# [WORK INSTRUCTION]
All of the lines below should be printed again exactly as they are.

# [THE RECORDS]

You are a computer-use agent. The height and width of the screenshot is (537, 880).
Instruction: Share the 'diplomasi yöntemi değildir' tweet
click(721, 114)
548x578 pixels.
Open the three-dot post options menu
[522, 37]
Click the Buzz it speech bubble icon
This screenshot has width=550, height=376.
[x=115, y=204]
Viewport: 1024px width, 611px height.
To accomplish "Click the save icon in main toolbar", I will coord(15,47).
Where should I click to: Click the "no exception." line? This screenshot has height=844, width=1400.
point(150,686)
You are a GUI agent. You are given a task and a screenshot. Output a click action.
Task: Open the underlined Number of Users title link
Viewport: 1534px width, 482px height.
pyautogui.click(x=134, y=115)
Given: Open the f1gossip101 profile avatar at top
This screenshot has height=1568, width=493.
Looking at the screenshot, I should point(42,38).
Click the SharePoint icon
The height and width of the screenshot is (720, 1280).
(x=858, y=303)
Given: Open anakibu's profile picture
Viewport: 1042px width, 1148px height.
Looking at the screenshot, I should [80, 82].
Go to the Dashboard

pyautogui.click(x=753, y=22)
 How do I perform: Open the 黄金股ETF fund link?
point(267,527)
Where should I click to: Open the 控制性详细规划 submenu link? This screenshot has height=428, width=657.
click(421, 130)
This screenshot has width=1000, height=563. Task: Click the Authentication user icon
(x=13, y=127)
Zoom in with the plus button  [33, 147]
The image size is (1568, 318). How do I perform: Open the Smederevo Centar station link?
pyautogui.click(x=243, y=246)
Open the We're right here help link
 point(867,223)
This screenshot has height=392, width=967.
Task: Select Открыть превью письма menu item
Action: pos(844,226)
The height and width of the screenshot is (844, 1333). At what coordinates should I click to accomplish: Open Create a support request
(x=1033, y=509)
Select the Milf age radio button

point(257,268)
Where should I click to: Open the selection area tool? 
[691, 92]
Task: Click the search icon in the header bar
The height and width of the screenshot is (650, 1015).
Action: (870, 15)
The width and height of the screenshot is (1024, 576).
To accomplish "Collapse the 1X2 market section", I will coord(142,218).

# [RESULT]
You are a computer-use agent. The height and width of the screenshot is (537, 880).
Instruction: Share the 'diplomasi yöntemi değildir' tweet
click(721, 114)
548x578 pixels.
Open the three-dot post options menu
[522, 37]
Click the Buzz it speech bubble icon
This screenshot has width=550, height=376.
[x=115, y=204]
Viewport: 1024px width, 611px height.
To accomplish "Click the save icon in main toolbar", I will coord(15,47).
Where should I click to: Click the "no exception." line? This screenshot has height=844, width=1400.
point(150,686)
You are a GUI agent. You are given a task and a screenshot. Output a click action.
Task: Open the underlined Number of Users title link
Viewport: 1534px width, 482px height.
pyautogui.click(x=134, y=115)
Given: Open the f1gossip101 profile avatar at top
This screenshot has height=1568, width=493.
Looking at the screenshot, I should point(42,38).
Click the SharePoint icon
The height and width of the screenshot is (720, 1280).
(x=858, y=303)
Given: Open anakibu's profile picture
Viewport: 1042px width, 1148px height.
Looking at the screenshot, I should [80, 82].
Go to the Dashboard

pyautogui.click(x=753, y=22)
 How do I perform: Open the 黄金股ETF fund link?
point(267,527)
Where should I click to: Open the 控制性详细规划 submenu link? This screenshot has height=428, width=657.
click(421, 130)
This screenshot has width=1000, height=563. Task: Click the Authentication user icon
(x=13, y=127)
Zoom in with the plus button  [33, 147]
The image size is (1568, 318). How do I perform: Open the Smederevo Centar station link?
pyautogui.click(x=243, y=246)
Open the We're right here help link
 point(867,223)
This screenshot has height=392, width=967.
Task: Select Открыть превью письма menu item
Action: pos(844,226)
The height and width of the screenshot is (844, 1333). At what coordinates should I click to accomplish: Open Create a support request
(x=1033, y=509)
Select the Milf age radio button

point(257,268)
Where should I click to: Open the selection area tool? 
[691, 92]
Task: Click the search icon in the header bar
The height and width of the screenshot is (650, 1015).
Action: (870, 15)
The width and height of the screenshot is (1024, 576).
To accomplish "Collapse the 1X2 market section", I will coord(142,218).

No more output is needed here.